*GOAL*: Pull out the lines of the listing below, starting at the line containing "This screenshot has height=1440, width=2560. What" and ending after the line containing "In order to click on 4", and repeat them unchanged.

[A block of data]
****

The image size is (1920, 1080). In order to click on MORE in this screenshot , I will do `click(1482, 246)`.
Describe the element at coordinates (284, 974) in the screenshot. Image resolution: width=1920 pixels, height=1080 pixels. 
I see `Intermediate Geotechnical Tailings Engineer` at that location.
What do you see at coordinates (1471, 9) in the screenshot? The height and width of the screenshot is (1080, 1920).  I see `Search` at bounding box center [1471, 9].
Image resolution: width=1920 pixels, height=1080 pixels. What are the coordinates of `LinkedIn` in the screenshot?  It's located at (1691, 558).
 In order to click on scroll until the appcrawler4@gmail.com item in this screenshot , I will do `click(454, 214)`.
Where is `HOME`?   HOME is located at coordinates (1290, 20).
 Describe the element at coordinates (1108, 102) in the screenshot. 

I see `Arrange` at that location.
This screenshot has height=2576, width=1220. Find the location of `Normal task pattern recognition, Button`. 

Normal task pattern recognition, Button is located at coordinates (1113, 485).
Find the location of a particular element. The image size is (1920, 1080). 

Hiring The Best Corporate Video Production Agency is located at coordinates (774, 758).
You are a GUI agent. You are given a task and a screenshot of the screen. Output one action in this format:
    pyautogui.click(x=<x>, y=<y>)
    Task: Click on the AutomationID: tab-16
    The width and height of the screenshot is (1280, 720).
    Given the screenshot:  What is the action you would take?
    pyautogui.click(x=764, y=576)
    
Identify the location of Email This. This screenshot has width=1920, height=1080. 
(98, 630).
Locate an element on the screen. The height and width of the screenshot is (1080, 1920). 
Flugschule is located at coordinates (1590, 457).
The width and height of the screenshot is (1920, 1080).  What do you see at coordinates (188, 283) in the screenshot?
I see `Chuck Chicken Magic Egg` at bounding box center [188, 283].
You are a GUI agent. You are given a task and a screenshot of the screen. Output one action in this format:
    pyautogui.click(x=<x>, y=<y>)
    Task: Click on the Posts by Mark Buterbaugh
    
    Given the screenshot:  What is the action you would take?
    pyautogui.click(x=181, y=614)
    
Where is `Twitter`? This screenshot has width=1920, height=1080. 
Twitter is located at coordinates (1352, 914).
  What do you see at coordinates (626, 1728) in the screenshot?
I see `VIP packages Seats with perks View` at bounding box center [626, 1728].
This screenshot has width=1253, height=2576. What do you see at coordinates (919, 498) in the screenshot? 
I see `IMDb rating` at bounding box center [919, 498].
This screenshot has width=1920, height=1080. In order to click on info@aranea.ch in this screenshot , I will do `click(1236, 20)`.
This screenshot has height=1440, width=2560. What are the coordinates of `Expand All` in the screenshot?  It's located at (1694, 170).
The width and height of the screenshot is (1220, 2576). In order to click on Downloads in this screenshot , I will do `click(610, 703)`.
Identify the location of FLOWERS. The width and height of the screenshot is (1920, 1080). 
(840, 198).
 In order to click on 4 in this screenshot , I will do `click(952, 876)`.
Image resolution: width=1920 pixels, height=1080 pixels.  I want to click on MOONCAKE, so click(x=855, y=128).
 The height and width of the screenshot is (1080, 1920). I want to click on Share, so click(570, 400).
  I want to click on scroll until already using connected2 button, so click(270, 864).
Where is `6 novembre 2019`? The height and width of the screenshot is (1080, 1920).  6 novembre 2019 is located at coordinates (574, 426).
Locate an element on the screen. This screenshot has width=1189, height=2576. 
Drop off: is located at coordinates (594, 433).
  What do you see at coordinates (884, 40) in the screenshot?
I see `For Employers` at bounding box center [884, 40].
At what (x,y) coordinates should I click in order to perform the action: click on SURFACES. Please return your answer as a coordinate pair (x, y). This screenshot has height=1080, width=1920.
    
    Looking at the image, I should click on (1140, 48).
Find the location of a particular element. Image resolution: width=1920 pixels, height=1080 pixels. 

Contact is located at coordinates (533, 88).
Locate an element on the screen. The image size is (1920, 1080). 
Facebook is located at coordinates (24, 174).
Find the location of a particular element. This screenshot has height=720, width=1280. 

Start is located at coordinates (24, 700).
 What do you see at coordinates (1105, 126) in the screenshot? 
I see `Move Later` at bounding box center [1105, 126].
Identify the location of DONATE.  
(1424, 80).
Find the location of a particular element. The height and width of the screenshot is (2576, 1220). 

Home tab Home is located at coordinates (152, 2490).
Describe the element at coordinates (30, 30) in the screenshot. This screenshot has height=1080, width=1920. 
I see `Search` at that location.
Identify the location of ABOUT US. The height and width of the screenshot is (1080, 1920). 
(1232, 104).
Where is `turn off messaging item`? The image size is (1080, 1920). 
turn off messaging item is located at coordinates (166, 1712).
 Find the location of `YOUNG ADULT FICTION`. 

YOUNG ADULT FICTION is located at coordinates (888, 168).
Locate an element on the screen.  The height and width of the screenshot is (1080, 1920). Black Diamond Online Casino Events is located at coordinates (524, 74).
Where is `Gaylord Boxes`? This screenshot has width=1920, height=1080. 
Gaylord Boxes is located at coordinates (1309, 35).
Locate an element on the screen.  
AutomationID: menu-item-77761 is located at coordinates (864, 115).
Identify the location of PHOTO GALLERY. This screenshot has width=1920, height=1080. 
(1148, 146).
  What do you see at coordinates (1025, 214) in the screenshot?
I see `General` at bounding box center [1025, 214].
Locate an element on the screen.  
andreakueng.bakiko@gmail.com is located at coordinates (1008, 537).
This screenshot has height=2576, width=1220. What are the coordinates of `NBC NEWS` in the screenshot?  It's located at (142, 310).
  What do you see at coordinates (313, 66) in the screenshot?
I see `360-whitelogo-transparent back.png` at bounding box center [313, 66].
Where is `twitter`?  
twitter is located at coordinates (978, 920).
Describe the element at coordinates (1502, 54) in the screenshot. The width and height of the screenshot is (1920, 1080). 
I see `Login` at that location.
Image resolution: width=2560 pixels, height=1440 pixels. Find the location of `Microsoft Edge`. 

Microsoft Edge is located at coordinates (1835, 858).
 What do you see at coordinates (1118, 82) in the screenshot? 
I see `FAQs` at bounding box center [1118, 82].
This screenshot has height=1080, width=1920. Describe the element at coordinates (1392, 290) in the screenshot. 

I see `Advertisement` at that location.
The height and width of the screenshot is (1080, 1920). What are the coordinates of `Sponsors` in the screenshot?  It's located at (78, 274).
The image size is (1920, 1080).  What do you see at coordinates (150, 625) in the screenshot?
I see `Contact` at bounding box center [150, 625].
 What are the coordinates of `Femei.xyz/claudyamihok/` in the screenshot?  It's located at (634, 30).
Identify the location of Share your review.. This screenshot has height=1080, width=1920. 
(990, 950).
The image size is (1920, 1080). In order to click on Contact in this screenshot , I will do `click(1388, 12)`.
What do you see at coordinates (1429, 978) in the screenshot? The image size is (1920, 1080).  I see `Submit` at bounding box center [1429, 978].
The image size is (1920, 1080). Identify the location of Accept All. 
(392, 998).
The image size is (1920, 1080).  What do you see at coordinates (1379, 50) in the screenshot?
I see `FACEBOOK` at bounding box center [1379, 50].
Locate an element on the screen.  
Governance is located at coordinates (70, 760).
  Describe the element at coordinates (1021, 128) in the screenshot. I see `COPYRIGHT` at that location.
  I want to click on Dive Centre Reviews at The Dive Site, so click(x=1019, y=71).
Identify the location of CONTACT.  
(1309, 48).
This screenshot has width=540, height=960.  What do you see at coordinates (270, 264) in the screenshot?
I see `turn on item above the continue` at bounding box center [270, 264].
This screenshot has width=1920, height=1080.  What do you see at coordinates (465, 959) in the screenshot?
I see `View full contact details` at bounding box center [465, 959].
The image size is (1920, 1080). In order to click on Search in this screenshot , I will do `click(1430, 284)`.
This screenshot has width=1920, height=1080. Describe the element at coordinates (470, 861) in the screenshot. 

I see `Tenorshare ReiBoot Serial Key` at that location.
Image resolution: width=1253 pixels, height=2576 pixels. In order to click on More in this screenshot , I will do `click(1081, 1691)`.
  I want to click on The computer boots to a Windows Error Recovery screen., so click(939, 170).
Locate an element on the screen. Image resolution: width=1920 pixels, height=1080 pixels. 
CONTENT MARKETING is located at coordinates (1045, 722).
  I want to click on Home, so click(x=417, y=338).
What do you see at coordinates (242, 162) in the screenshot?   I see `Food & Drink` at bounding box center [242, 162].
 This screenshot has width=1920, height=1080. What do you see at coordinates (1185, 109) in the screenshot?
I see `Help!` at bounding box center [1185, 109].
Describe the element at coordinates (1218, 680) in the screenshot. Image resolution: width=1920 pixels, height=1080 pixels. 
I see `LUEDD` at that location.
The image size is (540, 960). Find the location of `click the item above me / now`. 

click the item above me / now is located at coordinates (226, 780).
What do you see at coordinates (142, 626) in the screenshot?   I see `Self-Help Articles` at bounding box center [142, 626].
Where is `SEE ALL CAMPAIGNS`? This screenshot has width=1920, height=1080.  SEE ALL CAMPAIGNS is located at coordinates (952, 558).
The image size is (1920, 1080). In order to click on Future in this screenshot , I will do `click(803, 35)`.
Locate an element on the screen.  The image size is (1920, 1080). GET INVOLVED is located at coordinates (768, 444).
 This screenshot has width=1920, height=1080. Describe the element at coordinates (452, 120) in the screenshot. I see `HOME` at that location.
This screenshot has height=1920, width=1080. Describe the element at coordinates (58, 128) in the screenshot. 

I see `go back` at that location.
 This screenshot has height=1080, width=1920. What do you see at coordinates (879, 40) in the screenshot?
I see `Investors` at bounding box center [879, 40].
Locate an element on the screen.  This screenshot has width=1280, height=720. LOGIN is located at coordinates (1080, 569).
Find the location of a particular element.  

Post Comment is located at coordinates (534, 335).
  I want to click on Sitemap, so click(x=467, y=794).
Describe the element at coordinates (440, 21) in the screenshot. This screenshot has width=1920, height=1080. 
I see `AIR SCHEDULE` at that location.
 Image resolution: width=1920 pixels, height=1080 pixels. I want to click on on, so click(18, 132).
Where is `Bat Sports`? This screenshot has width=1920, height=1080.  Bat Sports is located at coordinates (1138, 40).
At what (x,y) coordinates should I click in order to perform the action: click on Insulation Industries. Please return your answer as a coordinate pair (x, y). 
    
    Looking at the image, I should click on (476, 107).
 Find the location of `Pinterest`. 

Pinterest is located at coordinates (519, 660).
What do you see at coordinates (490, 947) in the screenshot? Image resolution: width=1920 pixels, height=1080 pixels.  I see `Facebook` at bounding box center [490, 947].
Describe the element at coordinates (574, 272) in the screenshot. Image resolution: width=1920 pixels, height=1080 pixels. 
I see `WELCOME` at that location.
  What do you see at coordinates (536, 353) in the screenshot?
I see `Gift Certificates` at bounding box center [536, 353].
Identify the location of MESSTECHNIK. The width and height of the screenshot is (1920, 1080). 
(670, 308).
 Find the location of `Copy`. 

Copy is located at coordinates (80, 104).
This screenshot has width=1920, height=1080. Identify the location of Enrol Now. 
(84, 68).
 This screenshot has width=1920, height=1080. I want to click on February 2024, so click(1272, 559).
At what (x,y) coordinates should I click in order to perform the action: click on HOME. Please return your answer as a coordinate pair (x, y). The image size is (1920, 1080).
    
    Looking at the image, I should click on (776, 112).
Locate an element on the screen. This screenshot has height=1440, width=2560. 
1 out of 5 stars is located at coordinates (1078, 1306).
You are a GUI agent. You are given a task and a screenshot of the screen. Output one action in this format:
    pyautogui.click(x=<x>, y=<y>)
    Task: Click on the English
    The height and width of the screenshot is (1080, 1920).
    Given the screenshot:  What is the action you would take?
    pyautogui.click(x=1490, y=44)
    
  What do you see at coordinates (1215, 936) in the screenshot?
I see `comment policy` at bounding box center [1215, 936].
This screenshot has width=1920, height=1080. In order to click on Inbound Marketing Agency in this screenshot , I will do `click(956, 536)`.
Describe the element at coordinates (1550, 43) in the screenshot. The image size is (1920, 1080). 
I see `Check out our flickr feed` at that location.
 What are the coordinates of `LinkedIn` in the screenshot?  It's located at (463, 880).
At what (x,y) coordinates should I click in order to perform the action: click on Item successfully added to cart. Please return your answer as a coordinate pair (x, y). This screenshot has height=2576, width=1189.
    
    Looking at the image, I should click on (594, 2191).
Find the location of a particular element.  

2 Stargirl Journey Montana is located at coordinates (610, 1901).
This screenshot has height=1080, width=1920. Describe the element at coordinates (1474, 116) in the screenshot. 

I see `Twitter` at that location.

****

*EXERCISE ANSWER*:
This screenshot has height=1440, width=2560. What are the coordinates of `Expand All` in the screenshot?  It's located at (1694, 170).
The width and height of the screenshot is (1220, 2576). In order to click on Downloads in this screenshot , I will do `click(610, 703)`.
Identify the location of FLOWERS. The width and height of the screenshot is (1920, 1080). 
(840, 198).
 In order to click on 4 in this screenshot , I will do `click(952, 876)`.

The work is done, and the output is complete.